履いたことないんですね、ハイヒール。そう思いながら、確認しないでおく。不機嫌になられてはたまらない。
KEELはすでに多くの若者で盛り上がっていた。巧もワックスで髪型を変え、薄い色のサングラスをしてはいるが、今日の誉の変装も含め、ターゲット香西永太に見咎められることはないだろう。ふたりとも場に馴染んでいる。

「Crackzの現代表を務めるのは梶本芳樹という男だ」

巧がやっと聞こえるような小声で誉は言い、スマホの画面を指差す。先ほどの資料はふたりのスマホで共有済だ。
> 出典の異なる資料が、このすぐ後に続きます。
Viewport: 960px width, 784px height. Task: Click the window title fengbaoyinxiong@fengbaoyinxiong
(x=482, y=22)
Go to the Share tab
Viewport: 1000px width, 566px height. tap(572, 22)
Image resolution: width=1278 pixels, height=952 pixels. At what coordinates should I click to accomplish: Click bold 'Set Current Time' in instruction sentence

「主幹メンバーはこの十人。十代の頃は関東近県で暴走行為や脅迫を繰り返していた。ひったくりや女を使って美人局をやって起訴されたヤツらもいる」
「典型的なワルじゃないですか」
「ワルというよりクズだ。そして、いつの世もクズに憧れる輩はいる。そのクズが裏社会で成功すれば余計にな」

ロングカクテルグラスでオレンジジュースを傾ける誉に、巧は頷いた。どれほどうるさい場所と言っても、周囲に聞こえてはいけない会話なので自然誉と顔を寄せあい話していることになる。